*CHALLENGES*.
[a] Rewrite the Helsinki film locations article from "Helsinki looks to" up to and including "in his hands.", replacing "helicopter" with "seaplane".
[b] Continue the article about Helsinki as a filming location from where it stops.

*DOCUMENT*.
Helsinki looks to become a location for movies and commercials
Locations guide presents the best shooting spots for Eurovision media crews
By Merituuli Ahola
To look at it, one would not think that the scene being played out here had anything remotely to do with the Eurovision Song Contest finals that will be arranged in Helsinki some six weeks from now.
Sitting in the middle of an uninhabited lump of rock just south-west of the summer beach island of Pihlajasaari is a grey helicopter, its motor idling. The pilot Timo Heloaho stands nearby in some low scrub that is just about all that passes for vegetation, and waits for the passenger he has brought here just a few minutes ago.
The passenger is currently scampering along the rocks by the shore, with a large digital SLR in his hands.
The passenger with the camera is Ilkka Mukkala. His job is to scout for suitable locations for production crews making movies and advertising spots.
Now he is putting together a portfolio of locations in the Helsinki region, a kind of "where-to-go" guide for the media professionals who will be coming to the capital for Eurovision. Helsinki is expecting to welcome around 1,500 of them from the beginning of May.

*DATA PROVIDED*.
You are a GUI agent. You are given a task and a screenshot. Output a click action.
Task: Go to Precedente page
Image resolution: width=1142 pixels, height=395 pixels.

*TASK-BY-TASK RESULTS*.
[a]
Helsinki looks to become a location for movies and commercials
Locations guide presents the best shooting spots for Eurovision media crews
By Merituuli Ahola
To look at it, one would not think that the scene being played out here had anything remotely to do with the Eurovision Song Contest finals that will be arranged in Helsinki some six weeks from now.
Sitting in the middle of an uninhabited lump of rock just south-west of the summer beach island of Pihlajasaari is a grey seaplane, its motor idling. The pilot Timo Heloaho stands nearby in some low scrub that is just about all that passes for vegetation, and waits for the passenger he has brought here just a few minutes ago.
The passenger is currently scampering along the rocks by the shore, with a large digital SLR in his hands.

[b]
In terms of Helsinki's profile in these things, the song contest offers a decent bit of visibility, since the show - with its rehearsals, semifinal, and final - lasts a full week.
And the City of Helsinki is hoping that the international media would find the time and interest to do a little coverage of the venue itself, in between their reports of what goes on backstage or in the Helsinki Arena spotlight.
Hence the locations guide, which will list the most interesting spots for filming hereabouts - places like the Market Square, Suomenlinna, the Nuuksio National Park in Espoo, even Saunabaari, which is neither a sauna nor a bar, but a service centre for the elderly in the suburb of Maunula (though it was once a public sauna that could accommodate as many as 500 bathers in an evening).
The intention is to make the guide a permanent tool, accessible from the Net.
Putting together such a guide doesn't come cheap. The tab of around EUR 76,000 is being met by a marketing firm owned and funded jointly by the cities of Helsinki, Espoo, Vantaa, and Kauniainen, and by Uudenmaan liitto, the umbrella organisation for the Uusimaa region that surrounds the capital area on three sides.
The firm's CEO Tatu Laurila hopes the guide will be of particular use in the image-building competition between major cities of the north, in which he fears Helsinki is not punching its weight.
"We have to make use of any and every opportunity to raise our head, since Stockholm and Copenhagen are still a great deal better known among tourists and the business community than is Helsinki."
Laurila sees those reporters who will be flying in to cover the Eurovision Song Contest antics as having considerable potential for puffing Helsinki to a wider audience.
"Eurovision is followed primarily by culture and music journalists, who have a slightly more broad-minded take on their surroundings than, say, those who cover sports events in a particular city", he argues.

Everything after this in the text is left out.